Bevestig de achterplaat tegen de muur.
Bevestig de achterplaat stevig tegen de muur met
bevestigingsmateriaal dat voor het type muur en het gewicht van
de unit geschikt is. Gebruik geen verzonken schroeven. Draai het
bevestigingsmateriaal nog niet muurvast. Doe dit pas nadat de
stroomkabel is vastgezet.
Breng de stroomkabel aan.
• Snij het gat in de rubberen kabeldoorvoer op maat. Laat het gat
kleiner dan de diameter van de kabel om ervoor te zorgen dat de
kabel nauwsluitend past.
• Trek de kabel door de doorvoer heen. Zorg ervoor dat de kabel
lang genoeg is, zodat deze goed door de achterplaat naar het
aansluitblok kan lopen. De kabel moet in het daarvoor bestemde
kanaal worden gestoken.
• Steek de kabeldoorvoer in de achterplaat. Zorg ervoor dat deze
vast zit.
• Draai de schroeven in de achterplaat.
• Ga verder bij stap 4 ‘Op het aansluitblok aansluiten’.
3.2
Kabelingang zijkant.
BELANGRIJK
De kabelingang kan zowel aan de linker-als de rechterkant worden
gemaakt. Beslis voordat u begint waar deze moet komen. De unit is
ontworpen voor slechts één kabelingang aan de zijkant.
OPMERKING:
Als voor de optie van de kabelingang aan de zijkant
is gekozen, dan moet er een vijfde gat in de muur worden geboord.

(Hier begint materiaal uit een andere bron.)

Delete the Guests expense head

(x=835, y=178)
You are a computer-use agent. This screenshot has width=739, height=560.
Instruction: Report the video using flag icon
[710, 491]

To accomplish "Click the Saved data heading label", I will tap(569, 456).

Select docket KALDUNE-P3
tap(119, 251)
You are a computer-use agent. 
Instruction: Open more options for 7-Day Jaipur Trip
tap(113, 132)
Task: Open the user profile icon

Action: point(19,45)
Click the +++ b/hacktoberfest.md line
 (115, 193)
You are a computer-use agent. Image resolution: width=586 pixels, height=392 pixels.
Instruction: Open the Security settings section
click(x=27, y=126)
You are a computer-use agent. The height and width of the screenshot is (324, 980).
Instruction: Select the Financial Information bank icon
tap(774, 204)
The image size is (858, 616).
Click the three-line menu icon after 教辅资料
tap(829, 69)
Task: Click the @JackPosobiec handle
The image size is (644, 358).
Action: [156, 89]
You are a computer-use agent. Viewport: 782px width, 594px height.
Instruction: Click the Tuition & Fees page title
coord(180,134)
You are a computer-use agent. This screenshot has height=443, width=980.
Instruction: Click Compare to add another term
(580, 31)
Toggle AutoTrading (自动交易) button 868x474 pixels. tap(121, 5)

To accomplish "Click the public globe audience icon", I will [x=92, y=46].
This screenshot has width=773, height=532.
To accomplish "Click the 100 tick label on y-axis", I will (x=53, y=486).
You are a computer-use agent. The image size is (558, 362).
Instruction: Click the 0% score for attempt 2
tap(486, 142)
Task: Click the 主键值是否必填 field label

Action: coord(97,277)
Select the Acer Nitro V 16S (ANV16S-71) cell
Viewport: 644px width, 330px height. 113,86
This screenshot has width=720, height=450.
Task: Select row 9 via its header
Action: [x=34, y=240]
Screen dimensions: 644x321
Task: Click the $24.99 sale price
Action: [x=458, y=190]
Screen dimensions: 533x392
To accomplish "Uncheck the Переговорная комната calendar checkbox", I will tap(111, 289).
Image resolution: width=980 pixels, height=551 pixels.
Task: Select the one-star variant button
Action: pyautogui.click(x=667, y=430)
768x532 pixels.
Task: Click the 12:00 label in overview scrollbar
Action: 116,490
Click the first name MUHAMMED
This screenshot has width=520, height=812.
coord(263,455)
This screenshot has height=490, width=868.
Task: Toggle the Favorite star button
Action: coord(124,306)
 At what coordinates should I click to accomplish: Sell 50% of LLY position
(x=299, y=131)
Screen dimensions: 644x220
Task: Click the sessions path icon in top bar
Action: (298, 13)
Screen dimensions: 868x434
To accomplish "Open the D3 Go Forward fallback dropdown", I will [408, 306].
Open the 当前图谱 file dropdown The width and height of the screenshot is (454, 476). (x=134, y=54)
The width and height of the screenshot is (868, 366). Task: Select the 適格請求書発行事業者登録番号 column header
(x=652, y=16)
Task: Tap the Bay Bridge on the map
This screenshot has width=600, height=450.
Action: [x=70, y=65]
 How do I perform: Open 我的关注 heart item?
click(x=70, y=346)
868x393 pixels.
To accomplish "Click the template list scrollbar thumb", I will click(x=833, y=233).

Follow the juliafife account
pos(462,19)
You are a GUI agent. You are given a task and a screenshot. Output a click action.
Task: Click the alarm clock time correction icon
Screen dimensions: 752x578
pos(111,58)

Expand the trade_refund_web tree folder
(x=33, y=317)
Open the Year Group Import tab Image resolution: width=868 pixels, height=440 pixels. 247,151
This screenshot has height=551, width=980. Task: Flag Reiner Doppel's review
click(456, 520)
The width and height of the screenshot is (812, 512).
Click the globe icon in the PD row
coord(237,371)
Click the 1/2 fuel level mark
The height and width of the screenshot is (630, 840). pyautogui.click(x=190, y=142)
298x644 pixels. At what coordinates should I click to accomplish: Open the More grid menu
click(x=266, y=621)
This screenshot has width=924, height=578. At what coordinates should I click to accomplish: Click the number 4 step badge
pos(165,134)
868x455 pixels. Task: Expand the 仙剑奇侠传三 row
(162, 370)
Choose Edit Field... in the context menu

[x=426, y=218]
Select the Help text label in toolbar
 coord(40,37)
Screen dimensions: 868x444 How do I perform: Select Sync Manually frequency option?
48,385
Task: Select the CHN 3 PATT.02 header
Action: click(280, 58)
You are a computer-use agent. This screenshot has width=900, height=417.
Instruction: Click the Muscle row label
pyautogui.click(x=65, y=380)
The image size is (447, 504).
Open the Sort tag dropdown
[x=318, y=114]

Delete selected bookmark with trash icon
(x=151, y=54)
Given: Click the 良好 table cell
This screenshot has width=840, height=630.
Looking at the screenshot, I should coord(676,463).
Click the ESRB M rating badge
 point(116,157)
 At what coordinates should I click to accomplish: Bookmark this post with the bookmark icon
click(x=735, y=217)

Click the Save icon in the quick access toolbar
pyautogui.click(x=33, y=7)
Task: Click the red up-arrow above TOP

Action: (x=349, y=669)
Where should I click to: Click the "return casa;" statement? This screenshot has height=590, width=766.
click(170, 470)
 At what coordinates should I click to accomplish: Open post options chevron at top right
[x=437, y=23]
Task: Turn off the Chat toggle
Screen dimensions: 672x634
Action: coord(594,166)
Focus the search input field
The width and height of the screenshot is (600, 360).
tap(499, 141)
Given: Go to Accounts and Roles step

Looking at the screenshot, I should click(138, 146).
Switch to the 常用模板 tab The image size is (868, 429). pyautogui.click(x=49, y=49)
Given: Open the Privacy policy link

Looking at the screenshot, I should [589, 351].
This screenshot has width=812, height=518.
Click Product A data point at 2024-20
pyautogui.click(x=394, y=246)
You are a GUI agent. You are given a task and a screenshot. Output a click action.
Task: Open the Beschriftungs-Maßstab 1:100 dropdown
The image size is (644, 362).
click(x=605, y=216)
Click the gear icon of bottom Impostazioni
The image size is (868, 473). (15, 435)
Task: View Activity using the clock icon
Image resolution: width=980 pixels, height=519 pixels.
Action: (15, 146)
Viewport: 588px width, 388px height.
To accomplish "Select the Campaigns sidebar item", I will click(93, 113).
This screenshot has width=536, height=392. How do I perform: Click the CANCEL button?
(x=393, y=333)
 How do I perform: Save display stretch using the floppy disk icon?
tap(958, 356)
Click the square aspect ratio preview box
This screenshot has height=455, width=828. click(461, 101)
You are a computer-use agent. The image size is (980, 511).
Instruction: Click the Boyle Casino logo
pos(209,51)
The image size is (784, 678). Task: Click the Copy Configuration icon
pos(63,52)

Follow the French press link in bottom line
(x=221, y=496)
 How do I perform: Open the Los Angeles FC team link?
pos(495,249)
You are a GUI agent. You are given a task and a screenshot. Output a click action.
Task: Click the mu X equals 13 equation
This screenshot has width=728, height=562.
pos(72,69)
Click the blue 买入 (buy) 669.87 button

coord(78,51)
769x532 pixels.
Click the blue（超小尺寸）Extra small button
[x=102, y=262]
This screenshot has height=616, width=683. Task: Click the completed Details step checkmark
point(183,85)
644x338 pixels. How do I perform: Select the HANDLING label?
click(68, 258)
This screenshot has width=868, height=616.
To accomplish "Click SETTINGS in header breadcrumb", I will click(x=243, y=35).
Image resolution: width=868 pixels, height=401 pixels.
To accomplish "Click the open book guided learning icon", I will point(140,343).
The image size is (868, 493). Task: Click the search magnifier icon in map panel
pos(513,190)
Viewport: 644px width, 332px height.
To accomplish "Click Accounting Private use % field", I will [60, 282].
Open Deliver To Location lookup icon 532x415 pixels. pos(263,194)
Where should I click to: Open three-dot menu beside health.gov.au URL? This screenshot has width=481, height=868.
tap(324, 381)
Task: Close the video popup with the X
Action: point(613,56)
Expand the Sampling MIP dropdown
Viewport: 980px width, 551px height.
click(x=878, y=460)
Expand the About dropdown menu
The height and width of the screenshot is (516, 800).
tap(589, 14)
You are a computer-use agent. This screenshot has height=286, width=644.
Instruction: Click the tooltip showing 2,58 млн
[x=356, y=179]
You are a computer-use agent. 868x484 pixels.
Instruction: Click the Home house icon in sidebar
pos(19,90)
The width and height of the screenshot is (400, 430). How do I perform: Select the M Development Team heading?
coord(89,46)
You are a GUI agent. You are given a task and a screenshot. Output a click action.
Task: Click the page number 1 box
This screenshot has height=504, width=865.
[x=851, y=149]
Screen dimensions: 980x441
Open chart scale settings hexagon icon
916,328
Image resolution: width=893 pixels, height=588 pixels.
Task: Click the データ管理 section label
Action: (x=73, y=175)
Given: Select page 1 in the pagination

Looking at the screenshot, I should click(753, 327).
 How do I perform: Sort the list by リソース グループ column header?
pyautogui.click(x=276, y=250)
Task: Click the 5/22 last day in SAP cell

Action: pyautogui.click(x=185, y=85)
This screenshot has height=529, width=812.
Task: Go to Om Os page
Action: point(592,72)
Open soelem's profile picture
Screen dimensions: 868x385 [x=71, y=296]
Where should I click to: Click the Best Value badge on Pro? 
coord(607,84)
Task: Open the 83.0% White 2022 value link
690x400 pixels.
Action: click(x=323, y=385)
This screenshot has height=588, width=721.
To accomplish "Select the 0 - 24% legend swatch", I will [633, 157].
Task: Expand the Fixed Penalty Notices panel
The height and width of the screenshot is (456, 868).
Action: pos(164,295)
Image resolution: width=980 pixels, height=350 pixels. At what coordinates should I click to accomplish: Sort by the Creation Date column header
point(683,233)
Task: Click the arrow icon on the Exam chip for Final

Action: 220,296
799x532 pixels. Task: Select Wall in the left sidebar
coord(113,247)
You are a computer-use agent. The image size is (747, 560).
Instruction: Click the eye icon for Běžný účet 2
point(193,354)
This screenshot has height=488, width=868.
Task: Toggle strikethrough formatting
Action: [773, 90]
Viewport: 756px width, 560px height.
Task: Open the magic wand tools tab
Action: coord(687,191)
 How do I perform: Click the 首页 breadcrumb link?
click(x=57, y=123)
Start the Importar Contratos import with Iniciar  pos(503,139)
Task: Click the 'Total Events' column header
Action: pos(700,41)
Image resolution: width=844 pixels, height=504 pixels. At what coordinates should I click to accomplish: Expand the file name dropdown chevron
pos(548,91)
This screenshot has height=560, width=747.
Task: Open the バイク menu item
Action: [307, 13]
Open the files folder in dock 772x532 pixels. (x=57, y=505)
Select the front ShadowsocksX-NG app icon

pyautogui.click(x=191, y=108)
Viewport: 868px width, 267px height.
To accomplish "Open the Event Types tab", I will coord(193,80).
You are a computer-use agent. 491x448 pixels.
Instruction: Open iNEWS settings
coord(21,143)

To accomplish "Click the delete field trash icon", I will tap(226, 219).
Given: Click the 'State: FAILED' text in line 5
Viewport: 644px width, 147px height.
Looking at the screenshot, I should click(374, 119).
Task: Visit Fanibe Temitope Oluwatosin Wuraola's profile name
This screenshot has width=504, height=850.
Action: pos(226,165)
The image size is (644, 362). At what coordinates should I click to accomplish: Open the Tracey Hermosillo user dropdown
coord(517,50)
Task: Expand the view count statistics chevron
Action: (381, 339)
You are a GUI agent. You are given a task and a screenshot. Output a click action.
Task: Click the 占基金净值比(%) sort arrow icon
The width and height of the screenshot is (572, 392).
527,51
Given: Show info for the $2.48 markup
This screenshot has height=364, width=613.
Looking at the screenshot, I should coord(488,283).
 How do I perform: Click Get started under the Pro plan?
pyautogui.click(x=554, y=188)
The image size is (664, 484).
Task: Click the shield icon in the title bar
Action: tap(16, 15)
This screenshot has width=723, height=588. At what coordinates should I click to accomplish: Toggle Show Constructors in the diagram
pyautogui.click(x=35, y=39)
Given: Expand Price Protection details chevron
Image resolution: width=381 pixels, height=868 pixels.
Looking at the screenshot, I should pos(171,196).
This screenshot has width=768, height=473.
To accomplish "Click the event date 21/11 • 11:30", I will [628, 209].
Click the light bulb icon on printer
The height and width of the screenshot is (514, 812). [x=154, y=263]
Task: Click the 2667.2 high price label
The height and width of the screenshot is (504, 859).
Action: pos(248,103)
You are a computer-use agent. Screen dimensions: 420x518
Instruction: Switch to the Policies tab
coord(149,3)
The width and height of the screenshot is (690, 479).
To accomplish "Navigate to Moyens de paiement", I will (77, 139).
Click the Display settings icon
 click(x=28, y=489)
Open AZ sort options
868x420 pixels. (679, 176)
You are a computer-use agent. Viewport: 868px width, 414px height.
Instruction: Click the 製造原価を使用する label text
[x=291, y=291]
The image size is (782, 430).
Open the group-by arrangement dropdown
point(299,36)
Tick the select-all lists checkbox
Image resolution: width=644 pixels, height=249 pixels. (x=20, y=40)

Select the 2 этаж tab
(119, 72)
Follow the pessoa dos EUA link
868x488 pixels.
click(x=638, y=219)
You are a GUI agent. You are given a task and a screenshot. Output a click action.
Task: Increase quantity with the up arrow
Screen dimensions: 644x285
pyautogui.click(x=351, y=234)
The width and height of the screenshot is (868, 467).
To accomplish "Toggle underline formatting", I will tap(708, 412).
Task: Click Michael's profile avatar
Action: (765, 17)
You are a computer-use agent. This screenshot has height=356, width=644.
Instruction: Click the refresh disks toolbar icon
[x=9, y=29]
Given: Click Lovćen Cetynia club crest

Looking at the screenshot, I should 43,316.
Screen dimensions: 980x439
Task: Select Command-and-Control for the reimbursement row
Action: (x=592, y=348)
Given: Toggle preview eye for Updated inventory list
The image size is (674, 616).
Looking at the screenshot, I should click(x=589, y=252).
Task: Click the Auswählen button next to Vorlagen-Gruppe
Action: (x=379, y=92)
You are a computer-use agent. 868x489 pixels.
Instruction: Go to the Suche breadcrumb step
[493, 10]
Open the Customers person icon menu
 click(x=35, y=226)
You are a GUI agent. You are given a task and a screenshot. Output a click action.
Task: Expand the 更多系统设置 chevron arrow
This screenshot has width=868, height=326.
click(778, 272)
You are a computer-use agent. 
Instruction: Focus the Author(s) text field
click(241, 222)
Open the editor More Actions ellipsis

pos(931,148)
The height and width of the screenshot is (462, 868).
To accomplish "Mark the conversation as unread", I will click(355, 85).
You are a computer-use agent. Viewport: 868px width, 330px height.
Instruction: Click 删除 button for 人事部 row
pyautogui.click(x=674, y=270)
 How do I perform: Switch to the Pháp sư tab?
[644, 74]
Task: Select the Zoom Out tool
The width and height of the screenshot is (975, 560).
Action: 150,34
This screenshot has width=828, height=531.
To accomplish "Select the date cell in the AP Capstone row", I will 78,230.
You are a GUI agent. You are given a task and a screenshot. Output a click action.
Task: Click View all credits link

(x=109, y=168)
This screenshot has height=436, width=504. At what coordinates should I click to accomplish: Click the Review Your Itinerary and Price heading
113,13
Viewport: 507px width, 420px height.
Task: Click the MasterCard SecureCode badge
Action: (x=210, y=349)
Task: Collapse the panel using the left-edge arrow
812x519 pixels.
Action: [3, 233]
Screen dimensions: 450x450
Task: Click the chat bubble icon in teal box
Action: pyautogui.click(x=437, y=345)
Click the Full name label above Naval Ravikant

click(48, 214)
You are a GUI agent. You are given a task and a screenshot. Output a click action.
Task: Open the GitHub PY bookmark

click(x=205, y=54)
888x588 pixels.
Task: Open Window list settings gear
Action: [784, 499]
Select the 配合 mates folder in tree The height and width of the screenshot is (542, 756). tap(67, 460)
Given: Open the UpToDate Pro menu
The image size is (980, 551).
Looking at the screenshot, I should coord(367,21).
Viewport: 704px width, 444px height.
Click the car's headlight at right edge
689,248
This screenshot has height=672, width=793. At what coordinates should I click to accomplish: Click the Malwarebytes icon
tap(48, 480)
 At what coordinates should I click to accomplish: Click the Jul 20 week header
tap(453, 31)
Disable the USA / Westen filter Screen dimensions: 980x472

Zorg ervoor dat u voor de installatie aan de juiste zijde werkt. Het
uitbreekbare gedeelte op het basisonderdeel moet aansluiten op de
zijsteun op de achterplaat. Zodra het uitbreekbare paneel van de
basisonderdeel is verwijderd, is er geen mogelijkheid meer om van
zijden te wisselen.
• Zorg ervoor dat u alleen aan die zijkant werkt die u hebt gekozen
voor het aanbrengen van de kabelingang.
• Gebruik een waterpomptang om slechts één van de
voorgemarkeerde, uitbreekbare panelen, aan de juiste zijkant van
het basisonderdeel, er voorzichtig uit te wippen. Lijn uit naar een
van de randen en breek een oorspronkelijk deel van het paneel af.
• Lijn uit naar de andere kant van de rand en breek een
oorspronkelijk deel van het paneel af.
• Breek het gehele deel vanuit het midden af.
• Verwijder eventuele kunststofresten.
• Boor gaten.
LET OP:
Gebruik de achterplaat niet als richtlijn bij het boren. Zorg ervoor
dat er zich geen (gas-, water- of lucht) leidingen of stroomkabels,
bedrading of buizen direct achter het te boren / monteren gedeelte
bevinden.
• 7. Trek de stroomkabel door de zijsteun en de zijsteunafdichting
heen, zoals weergegeven. Zorg ervoor dat de kabel lang genoeg
is, zodat deze goed door de achterplaat naar het aansluitblok kan
lopen. (Opmerking: de kabellengte is verschillend wanneer de
doorgang aan de linker- of rechterkant zit.)
OPMERKING:
Zorg dat een geschikte wartel/leidingconnector (niet
meegeleverd) wordt gebruikt bij de installatie.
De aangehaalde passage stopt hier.